Can you turn the stretch from the start of the listing through the line containing "The width and height of the screenshot is (518, 520)." into a JSON list of strings, one string per line and no blank lines?
>>>>
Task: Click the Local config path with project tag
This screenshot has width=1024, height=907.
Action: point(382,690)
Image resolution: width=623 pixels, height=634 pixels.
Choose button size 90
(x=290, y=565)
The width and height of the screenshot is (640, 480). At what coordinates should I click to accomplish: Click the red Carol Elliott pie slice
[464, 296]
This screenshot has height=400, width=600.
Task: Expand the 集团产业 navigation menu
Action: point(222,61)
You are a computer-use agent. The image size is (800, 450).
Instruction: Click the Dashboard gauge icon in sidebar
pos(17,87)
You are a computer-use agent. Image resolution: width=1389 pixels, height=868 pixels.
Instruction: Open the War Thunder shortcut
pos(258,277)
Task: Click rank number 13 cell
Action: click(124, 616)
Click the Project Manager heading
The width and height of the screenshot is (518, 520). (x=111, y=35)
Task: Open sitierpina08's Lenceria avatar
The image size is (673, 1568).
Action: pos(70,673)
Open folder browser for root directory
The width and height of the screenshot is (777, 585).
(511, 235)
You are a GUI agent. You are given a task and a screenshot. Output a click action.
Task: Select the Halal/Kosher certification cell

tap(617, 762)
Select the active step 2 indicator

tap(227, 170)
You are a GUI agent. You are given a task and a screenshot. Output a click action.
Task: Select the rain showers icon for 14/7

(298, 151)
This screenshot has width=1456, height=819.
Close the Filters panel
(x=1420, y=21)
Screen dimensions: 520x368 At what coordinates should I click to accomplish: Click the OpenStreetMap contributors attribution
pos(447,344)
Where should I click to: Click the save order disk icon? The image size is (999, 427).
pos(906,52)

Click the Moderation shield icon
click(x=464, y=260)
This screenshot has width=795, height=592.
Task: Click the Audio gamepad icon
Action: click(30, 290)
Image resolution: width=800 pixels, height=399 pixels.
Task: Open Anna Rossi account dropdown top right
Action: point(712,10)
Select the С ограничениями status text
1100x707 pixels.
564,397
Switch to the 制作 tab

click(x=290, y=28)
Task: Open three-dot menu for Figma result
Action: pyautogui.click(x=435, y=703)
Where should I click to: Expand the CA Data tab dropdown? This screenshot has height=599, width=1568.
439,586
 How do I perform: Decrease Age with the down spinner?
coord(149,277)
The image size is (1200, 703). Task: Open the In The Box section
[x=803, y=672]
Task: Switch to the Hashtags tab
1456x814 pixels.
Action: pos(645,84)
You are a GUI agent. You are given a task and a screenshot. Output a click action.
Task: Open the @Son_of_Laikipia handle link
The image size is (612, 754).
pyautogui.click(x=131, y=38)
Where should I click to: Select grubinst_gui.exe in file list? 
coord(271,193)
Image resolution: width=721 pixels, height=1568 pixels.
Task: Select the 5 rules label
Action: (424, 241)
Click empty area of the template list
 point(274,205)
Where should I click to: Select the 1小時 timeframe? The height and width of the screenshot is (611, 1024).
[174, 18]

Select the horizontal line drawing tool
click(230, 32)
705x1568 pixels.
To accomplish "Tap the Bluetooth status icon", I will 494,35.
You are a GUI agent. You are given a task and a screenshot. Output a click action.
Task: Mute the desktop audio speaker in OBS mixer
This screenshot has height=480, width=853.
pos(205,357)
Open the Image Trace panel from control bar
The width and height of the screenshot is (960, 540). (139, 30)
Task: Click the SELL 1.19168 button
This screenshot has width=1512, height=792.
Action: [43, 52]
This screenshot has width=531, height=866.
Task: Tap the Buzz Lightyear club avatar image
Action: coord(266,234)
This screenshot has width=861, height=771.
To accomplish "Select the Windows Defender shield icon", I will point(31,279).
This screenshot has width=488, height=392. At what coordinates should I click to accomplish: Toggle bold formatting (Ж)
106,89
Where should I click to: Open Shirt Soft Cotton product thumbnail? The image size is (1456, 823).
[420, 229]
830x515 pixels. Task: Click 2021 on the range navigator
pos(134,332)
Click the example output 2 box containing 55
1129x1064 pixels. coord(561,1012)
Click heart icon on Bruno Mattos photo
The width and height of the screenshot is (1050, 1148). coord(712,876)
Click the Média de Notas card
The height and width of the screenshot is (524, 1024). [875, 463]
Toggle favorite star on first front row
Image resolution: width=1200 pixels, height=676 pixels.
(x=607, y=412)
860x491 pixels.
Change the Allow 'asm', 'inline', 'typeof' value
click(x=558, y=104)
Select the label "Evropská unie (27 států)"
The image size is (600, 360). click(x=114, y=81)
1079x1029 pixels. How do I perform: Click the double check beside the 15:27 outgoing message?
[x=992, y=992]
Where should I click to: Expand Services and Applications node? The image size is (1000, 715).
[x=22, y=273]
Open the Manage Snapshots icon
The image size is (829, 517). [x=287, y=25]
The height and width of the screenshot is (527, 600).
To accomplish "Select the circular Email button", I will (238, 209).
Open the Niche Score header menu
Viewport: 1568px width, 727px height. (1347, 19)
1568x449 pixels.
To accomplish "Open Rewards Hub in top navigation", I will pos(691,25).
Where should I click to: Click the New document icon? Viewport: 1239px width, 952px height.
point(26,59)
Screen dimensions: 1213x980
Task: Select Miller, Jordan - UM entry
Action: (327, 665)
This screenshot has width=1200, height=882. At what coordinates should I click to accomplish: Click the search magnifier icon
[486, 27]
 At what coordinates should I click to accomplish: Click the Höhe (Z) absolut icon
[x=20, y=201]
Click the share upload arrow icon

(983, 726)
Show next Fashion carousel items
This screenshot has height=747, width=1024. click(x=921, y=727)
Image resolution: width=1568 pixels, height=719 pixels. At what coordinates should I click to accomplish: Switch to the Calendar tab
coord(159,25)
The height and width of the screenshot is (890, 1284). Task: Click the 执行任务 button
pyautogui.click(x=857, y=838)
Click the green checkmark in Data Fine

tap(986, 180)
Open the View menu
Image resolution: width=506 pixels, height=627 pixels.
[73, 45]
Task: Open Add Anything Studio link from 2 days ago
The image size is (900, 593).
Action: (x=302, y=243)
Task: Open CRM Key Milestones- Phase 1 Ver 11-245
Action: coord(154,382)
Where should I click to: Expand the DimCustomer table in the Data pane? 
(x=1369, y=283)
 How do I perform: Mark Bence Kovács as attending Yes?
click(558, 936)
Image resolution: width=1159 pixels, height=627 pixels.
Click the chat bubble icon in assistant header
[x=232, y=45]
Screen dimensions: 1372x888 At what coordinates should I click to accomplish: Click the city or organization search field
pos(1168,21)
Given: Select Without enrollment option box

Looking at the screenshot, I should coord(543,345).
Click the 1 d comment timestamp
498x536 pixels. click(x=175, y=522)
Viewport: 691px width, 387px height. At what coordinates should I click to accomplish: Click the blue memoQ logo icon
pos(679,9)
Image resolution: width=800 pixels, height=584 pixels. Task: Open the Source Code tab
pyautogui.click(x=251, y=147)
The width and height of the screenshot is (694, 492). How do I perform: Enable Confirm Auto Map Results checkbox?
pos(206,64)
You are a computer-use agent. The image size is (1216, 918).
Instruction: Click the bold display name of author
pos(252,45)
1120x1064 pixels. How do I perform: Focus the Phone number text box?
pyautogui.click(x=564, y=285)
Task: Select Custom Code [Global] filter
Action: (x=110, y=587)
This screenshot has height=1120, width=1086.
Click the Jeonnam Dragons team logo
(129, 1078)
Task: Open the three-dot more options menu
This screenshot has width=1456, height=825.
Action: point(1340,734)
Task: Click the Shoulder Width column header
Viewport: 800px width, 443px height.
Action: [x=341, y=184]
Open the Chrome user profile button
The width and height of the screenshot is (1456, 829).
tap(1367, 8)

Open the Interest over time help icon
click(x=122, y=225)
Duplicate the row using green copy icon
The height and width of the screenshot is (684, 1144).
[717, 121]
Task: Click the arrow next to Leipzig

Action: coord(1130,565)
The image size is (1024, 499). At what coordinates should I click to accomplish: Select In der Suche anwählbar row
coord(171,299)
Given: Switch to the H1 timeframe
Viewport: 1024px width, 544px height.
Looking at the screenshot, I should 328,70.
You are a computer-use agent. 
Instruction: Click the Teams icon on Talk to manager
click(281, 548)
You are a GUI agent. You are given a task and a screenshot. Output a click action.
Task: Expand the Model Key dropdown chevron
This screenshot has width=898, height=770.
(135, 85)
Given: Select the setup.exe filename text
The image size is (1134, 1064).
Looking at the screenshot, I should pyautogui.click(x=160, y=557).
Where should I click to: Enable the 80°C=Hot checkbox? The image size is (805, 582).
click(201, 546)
<<<<
» RESPONSE TO THE TASK:
[
  "Task: Click the Local config path with project tag",
  "This screenshot has width=1024, height=907.",
  "Action: point(382,690)",
  "Image resolution: width=623 pixels, height=634 pixels.",
  "Choose button size 90",
  "(x=290, y=565)",
  "The width and height of the screenshot is (640, 480). At what coordinates should I click to accomplish: Click the red Carol Elliott pie slice",
  "[464, 296]",
  "This screenshot has height=400, width=600.",
  "Task: Expand the 集团产业 navigation menu",
  "Action: point(222,61)",
  "You are a computer-use agent. The image size is (800, 450).",
  "Instruction: Click the Dashboard gauge icon in sidebar",
  "pos(17,87)",
  "You are a computer-use agent. Image resolution: width=1389 pixels, height=868 pixels.",
  "Instruction: Open the War Thunder shortcut",
  "pos(258,277)",
  "Task: Click rank number 13 cell",
  "Action: click(124, 616)",
  "Click the Project Manager heading",
  "The width and height of the screenshot is (518, 520). (x=111, y=35)"
]